The Phnom Penh Municipal Court Postpones to 2021 the Hearing of More than 100 Former CNRP

Speaking in front of the Phnom Pen Municipal Court on Nov. 26, Cambodian-American human rights advocate Theary Seng, who had just appeared in court, said that the hearing was “political theater.” Photo: Thmey Thmey.

The Cambodian Mission at the UN in Geneva rejects as interfering with the court comments of the UN special rapporteur regarding their mass trial



PHNOM PENH—The Phnom Penh Municipal Court announced on Nov. 26 that the court hearings of more than 100 former opposition-party members and activists will be held in January and March 2021.



According to Phnom Penh Municipal Court spokesperson Kuch Kimlong, the trial chamber has decided to “combine” their cases into two cases with the first group of people appearing in court on Jan. 14, and the second group on March 4.



As for the 34 defendants who appeared in court on Nov. 26, no decision has been made at this point as to when to proceed with their trials, he said. 



The 150 former Cambodia National Rescue Party (CNRP) officials and activists have been charged with conspiracy and incitement to commit a crime.



On Nov. 26, US Ambassador W. Patrick Murphy wrote in a US Embassy Tweet, “Our US Embassy Cambodia observers at court today witnessed the mass trial of civil society and political activists, none of whom have seen charges—raising legitimate concerns about a lack of due process.

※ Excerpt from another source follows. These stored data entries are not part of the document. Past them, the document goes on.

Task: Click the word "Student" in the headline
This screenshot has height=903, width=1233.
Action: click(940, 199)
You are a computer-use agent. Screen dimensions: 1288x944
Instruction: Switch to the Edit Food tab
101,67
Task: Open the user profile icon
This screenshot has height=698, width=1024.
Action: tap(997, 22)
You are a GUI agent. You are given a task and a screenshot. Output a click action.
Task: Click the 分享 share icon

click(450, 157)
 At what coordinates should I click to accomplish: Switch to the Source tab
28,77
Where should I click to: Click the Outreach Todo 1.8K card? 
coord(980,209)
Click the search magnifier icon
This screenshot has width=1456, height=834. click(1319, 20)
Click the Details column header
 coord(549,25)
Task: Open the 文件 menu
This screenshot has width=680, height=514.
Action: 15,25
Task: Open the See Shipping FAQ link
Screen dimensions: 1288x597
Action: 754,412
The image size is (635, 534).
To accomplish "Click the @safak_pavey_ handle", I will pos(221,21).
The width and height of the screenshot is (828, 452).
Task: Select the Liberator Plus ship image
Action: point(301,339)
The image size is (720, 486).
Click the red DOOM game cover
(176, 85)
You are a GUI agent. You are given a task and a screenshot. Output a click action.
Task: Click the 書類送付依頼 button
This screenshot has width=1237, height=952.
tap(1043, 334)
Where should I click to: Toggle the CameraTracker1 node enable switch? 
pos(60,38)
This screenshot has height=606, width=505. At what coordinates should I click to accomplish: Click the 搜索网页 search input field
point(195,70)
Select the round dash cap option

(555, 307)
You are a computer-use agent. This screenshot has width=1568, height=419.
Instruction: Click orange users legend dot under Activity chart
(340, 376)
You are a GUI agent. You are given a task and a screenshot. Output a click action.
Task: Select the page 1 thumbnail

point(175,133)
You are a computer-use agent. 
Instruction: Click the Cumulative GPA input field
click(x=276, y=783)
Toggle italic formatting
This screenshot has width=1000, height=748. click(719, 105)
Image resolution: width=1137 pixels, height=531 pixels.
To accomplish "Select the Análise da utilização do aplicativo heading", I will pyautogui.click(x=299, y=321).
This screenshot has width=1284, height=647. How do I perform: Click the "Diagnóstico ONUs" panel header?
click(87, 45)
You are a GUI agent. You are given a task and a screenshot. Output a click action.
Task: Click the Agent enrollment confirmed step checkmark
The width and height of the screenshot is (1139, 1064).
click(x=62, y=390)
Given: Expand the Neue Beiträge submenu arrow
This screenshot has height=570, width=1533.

Is this the best way to strengthen democracy?”



On Nov. 25, Rhona Smith, the United Nations (UN) special rapporteur on the situation of human rights in Cambodia, expressed serious concerns regarding the Phnom Penh court holding mass trials of former CNRP members and activists.



“Every person must have the right to adequate time and facilities to prepare his or her case,” she said, according to a UN Human Rights press release. “The mass trials of CNRP activists appear to be politically motivated, lacking clear legal grounds and constitute a serious violation of the due process rights, firmly established by international human rights law.”



The Permanent Mission of the Kingdom of Cambodia to the United Nations Office in Geneva on Nov. 26 responded on to Smith’s comments, saying that they were fraught with selectivity and distortion with disregard of facts.



Her statement is indicative of utter contempt for the independent judiciary of a sovereign state, the Cambodia’s permanent mission statement read. "It is the court’s jurisdiction in determining and proceeding with the charges in light of legal and factual basis.



“The Permanent Mission of Cambodia insists that the Special Rapporteur respect the work and independence of the national judicial system, among others, by not prejudging or influencing the outcome of cases involving individuals still awaiting trials," the statement read.